→ Given problem
Please turn the items below into a Markdown table with the columns Row and Item, putting each item's row number under Row and its line under Item. Skip blank lines, and leave the pictures out of the table.

(Entries drawn from a collection)
□ □ □ □

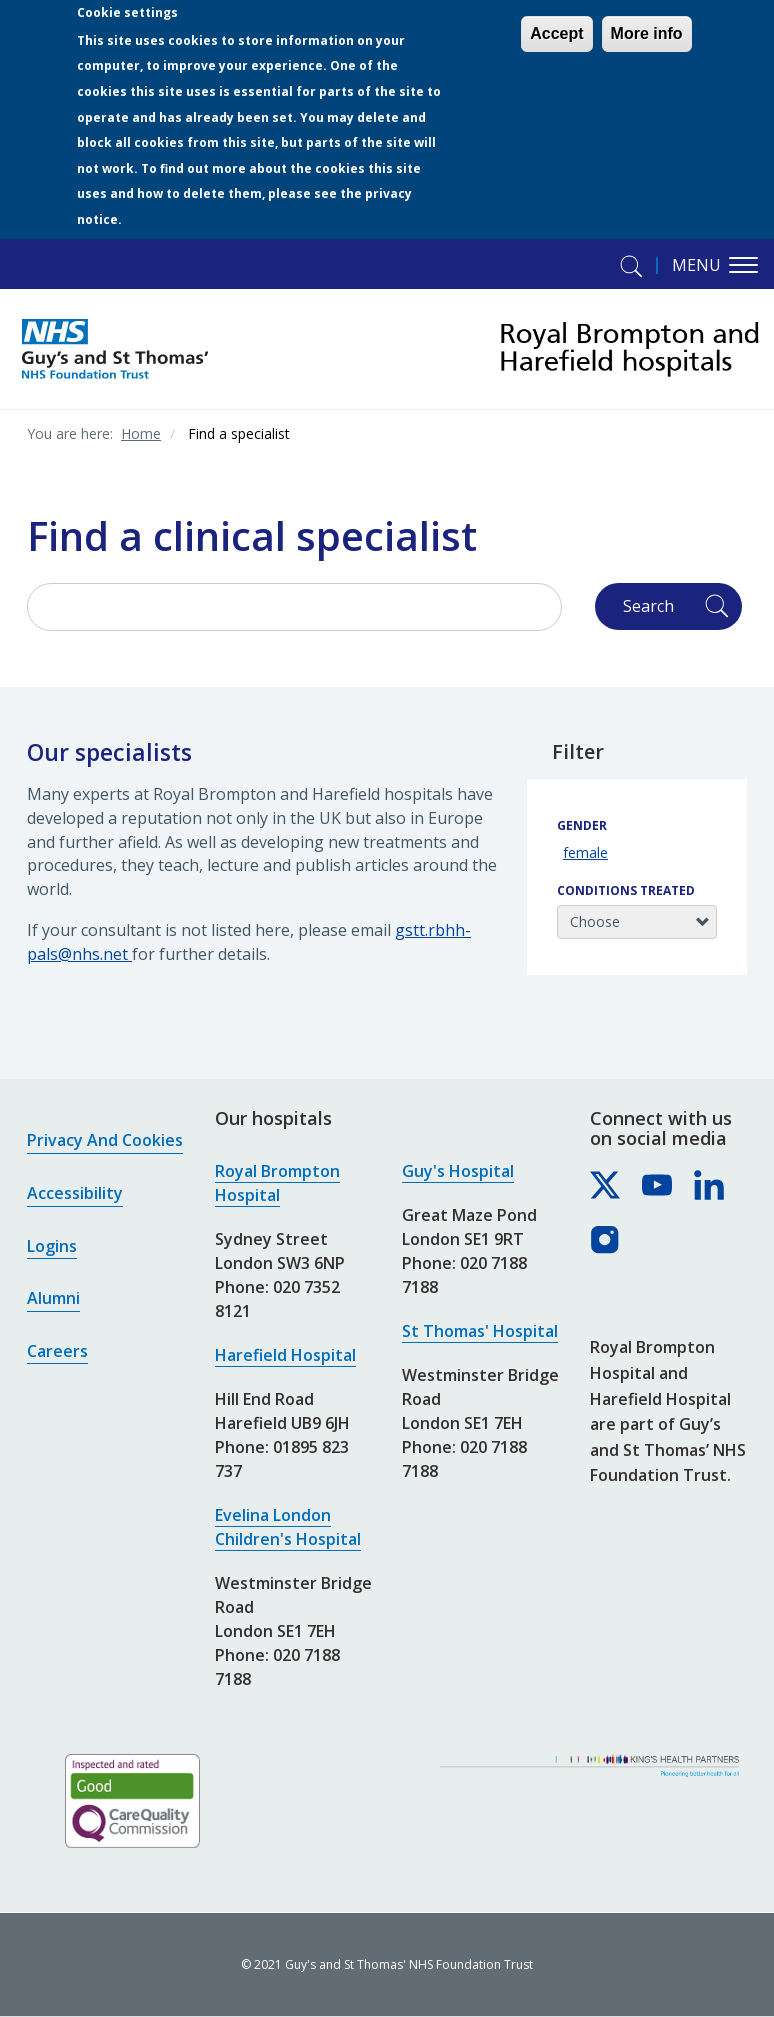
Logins (52, 1246)
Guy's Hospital (458, 1171)
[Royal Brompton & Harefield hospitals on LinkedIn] (710, 1186)
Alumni (53, 1298)
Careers (57, 1351)
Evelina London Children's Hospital (288, 1527)
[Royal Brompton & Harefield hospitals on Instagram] (606, 1241)
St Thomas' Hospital (480, 1331)
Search (648, 606)
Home (141, 433)
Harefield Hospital (285, 1355)
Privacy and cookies (105, 1140)
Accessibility (75, 1193)
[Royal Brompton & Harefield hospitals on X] (606, 1186)
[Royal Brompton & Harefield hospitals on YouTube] (658, 1186)
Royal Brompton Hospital (277, 1183)
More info (647, 33)
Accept (556, 33)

□ □ □ □

→ Result of this task
| Row | Item |
|---|---|
| 1 | Logins (52, 1246) |
| 2 | Guy's Hospital (458, 1171) |
| 3 | [Royal Brompton & Harefield hospitals on LinkedIn] (710, 1186) |
| 4 | Alumni (53, 1298) |
| 5 | Careers (57, 1351) |
| 6 | Evelina London Children's Hospital (288, 1527) |
| 7 | [Royal Brompton & Harefield hospitals on Instagram] (606, 1241) |
| 8 | St Thomas' Hospital (480, 1331) |
| 9 | Search (648, 606) |
| 10 | Home (141, 433) |
| 11 | Harefield Hospital (285, 1355) |
| 12 | Privacy and cookies (105, 1140) |
| 13 | Accessibility (75, 1193) |
| 14 | [Royal Brompton & Harefield hospitals on X] (606, 1186) |
| 15 | [Royal Brompton & Harefield hospitals on YouTube] (658, 1186) |
| 16 | Royal Brompton Hospital (277, 1183) |
| 17 | More info (647, 33) |
| 18 | Accept (556, 33) |